Caroline Shaw's and the swallow has become something of a contemporary classic, and its mix of serene confidence and apprehension was well captured. Parry's setting of Shelley's well-known lyric Music When Soft Voices Die was handled gently, as was Amy Beach's Peace I Leave With You. I'd not come across any of her choral music before, and though not strikingly individual, Peace I Leave With You is certainly well-crafted, and left me wanting to hear more of her work in this field.

In fact, there was an opportunity to do just that in the second half, following pieces by American composer Williametta Spencer (born 1932, and a name new to me) and Owain Park. Spencer's John Donne setting At the Round Earth's Imagined Corners leaped off the page with its opening choral fanfare, vigorously delivered, before a nicely-shaded transition to the gentler second part. Park's Beati Quorum Via makes particularly effective use of a second soprano part suspended over the other voices, an effect well brought off here.
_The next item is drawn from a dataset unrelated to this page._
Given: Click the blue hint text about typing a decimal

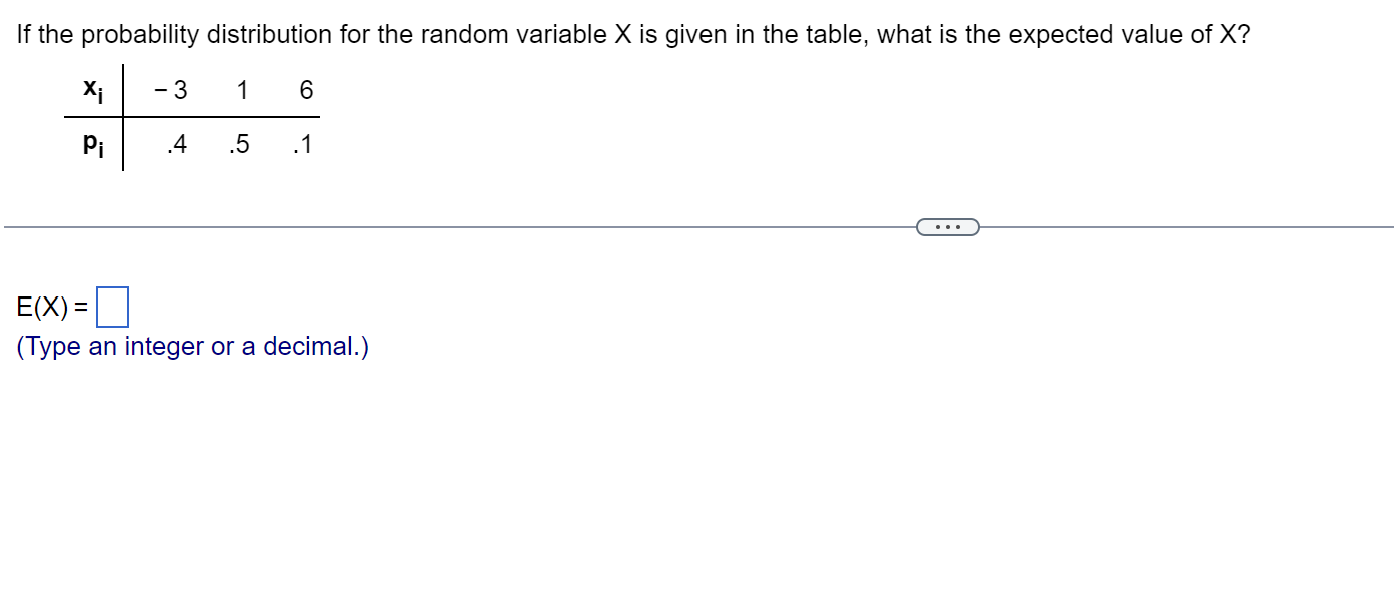Looking at the screenshot, I should (x=194, y=346).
The second Amy Beach piece was her Nunc Dimittis - Latin title but setting the English text - thoughtfully sung, like her earlier piece. George Dyson (1883-1964) was a distinguished figure, now rarely performed. The Moon sets a sonnet by early seventeenth-century poet Charles Best, treating the interaction of the moon and the tides as an allegory of his own love. Elgar's There is Sweet Music, to words by Tennyson, is an astounding exploration, dating from 1907-8, of what later came to be known as bi-tonality, with the male and female voices singing a semitone apart. Elgar pulls off the feat with remarkable assurance, matched by the Sitwell Singers' commitment.

Dexter Drown and the Sitwell Singers acknowledging applause at their 'Special Relationship' concert
Dexter Drown and the Sitwell Singers acknowledging applause at their 'Special Relationship' concert

No less astonishing, in its way, is Charles Ives' Psalm 90, ending the programme, with the singers joined by organist Tom Corfield, and a glockenspiel-player from the Rolls-Royce Band. Ives is not afraid of forceful gestures, note-clusters and stark contrasts, and the singers were not afraid of whatever he threw at them. Argumentative for much of the time, it eventually wins through to a kind of serenity - again, a transition well judged.